In the next few days a video will be out on CoinGeek from HK

This is where I start discussing thresholds and Blinding

You can do all that and not even use P2SH

No changes to Bitcoin needed


@CSW How can you alter a segwit tx. The actual tx (changing only the txid but nothing else), not the witness?

How do you alter the txid of a segwit tx?


The parties recreate

But I am not interested in SegShit, so I will not be going into it more


that was the main argument.. that txid cannot be changed.. only witness changes..


Basically, I will not go into segwit problems further as I have no interest in segwit solutions being made.

SegWit does not address same party malleability

Do not fall for that


@CSW Ok so how will my problem be solved without using txid, because that is malleable?

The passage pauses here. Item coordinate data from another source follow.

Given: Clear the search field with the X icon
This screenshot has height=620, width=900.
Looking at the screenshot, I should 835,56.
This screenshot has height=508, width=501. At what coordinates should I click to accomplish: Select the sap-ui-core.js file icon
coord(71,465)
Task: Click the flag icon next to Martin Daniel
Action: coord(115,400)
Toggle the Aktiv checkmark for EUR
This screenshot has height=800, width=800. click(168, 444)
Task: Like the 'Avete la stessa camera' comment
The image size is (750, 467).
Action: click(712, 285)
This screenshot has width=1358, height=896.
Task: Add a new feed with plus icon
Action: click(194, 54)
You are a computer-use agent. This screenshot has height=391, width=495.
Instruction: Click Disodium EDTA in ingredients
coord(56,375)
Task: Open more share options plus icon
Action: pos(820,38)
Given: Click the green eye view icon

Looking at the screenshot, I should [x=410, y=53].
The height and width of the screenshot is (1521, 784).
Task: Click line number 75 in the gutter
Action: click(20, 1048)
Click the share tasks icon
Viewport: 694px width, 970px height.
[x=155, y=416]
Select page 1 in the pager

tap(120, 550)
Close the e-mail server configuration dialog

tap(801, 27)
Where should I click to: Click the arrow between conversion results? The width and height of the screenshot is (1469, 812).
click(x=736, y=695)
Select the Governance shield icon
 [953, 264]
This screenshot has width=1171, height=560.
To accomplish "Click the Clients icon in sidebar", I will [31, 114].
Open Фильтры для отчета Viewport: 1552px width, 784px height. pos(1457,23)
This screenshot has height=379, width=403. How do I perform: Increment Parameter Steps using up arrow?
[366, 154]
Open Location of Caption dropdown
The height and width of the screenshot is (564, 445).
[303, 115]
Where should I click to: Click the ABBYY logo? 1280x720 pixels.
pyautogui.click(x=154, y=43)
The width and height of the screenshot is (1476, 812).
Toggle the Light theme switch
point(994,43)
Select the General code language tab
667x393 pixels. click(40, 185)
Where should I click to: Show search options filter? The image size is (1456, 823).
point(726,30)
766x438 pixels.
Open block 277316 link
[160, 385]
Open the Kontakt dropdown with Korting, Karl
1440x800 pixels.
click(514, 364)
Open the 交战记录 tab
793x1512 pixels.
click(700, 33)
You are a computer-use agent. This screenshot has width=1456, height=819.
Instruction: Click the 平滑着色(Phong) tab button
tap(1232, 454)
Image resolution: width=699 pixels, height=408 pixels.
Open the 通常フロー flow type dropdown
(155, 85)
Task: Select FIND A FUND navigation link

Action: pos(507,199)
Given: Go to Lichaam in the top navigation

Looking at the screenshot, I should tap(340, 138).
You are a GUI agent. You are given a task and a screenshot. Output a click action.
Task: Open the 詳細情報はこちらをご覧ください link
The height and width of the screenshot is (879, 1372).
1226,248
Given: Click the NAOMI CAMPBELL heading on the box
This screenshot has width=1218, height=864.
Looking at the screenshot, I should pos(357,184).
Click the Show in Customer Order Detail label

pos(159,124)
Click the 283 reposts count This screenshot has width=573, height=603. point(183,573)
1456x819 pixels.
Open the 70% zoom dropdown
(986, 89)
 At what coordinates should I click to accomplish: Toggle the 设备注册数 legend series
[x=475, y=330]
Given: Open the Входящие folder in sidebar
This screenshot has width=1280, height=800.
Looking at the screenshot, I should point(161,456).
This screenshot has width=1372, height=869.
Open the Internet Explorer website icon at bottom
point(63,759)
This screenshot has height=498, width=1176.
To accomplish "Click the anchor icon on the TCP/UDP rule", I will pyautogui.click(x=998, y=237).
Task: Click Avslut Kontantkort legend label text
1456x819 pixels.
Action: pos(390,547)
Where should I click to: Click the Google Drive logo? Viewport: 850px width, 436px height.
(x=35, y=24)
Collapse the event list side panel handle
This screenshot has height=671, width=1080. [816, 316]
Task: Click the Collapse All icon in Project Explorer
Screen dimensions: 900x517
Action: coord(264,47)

You want to have agreement for a refund BEFORE you pay to the multi sig.

and I need to make a reference to a utxo


In the case you note, you have a multi-sig address and you require collusion. So, the issue is not a malleability case. In fact of point, you do not need to create the TX in the manner you did you achieve the results.

No @Mnester

I know I keep stating this:


And there is scripting with CLTV / CSV


ok will look up for that


All that can be done in script WITHOUT segwit

And easier


can you go more in detail.. I have a hunch that maybe there is the devil hiding 😉 So I just need to create a tx with SIGHASH_ALL and CLTV  to have future refund tx working?